I can't tell the difference between blue and purple, green and brown, pink and grey, red and brown. I'm told my "rods" are misproportioned--we see color through the triangularization of the RGB color scheme--each rod (Red, Green, and Blue) must be equal length to see color "correctly"). Some of my "rods" are shorter than others. So my color vision is imperfect, slightly eschewed, off color--if you will.

I've recently wondered whether my color "world view" has colored my theological "world view." That is to say, I seem to have the same feelings when I hear others speak rather confidently about the inherent beauty of certain theological ideas. Sometimes I say, "Yes. It is wonderful." But most of the time I feel like saying, "I don't agree because I don't see the world like you do."

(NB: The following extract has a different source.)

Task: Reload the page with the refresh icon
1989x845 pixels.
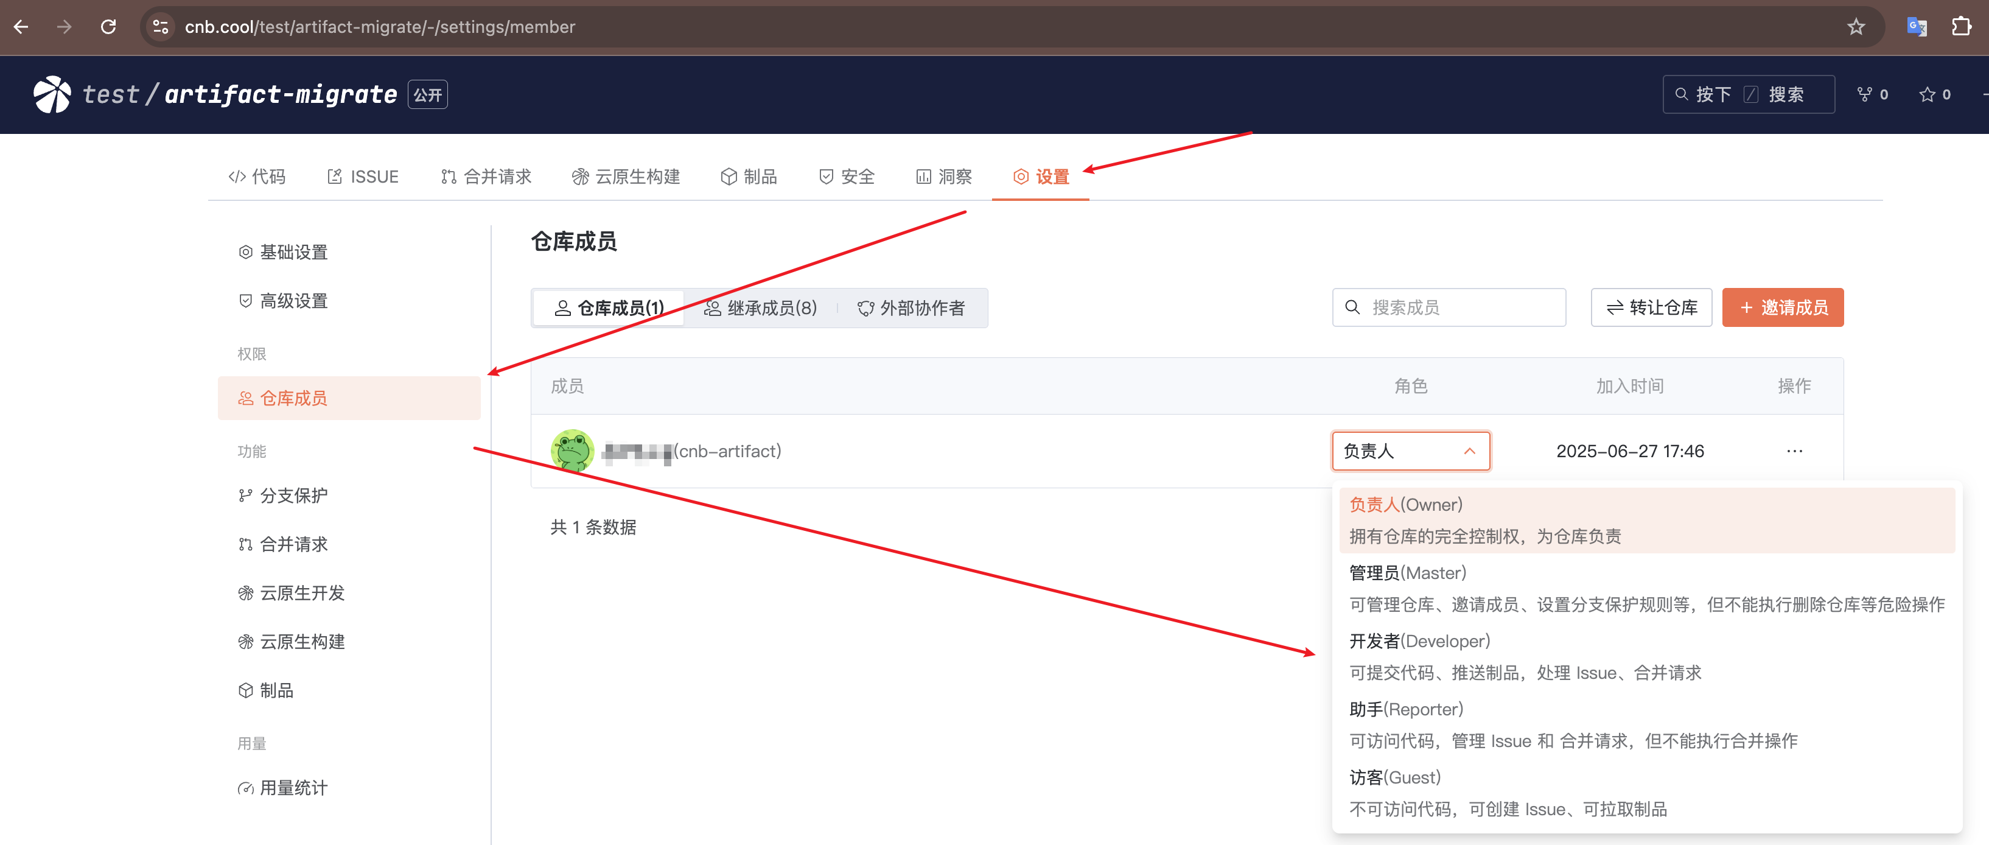Action: [x=109, y=27]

I'm rediscovering a simple idea: there are many things about God that I don't want to believe about Him; but I do anyway. Like, I don't want to believe in a God who said, "Kill the Amalekites." But, I do. I don't want to believe in a God who didn't spare His own Son from the horrendous evil of crucifixion. But, I do. I don't want to believe in a God who shows mercy to my enemies. But, I do. I don't want to believe in a God who made imperfect "rods" so as not to see the "natural" beauty of what has been made. But, I do. I don't want to believe in a God who gives sight to some and not others. But, I do.

Perhaps it's because I can't see things "as they really are." But, I do.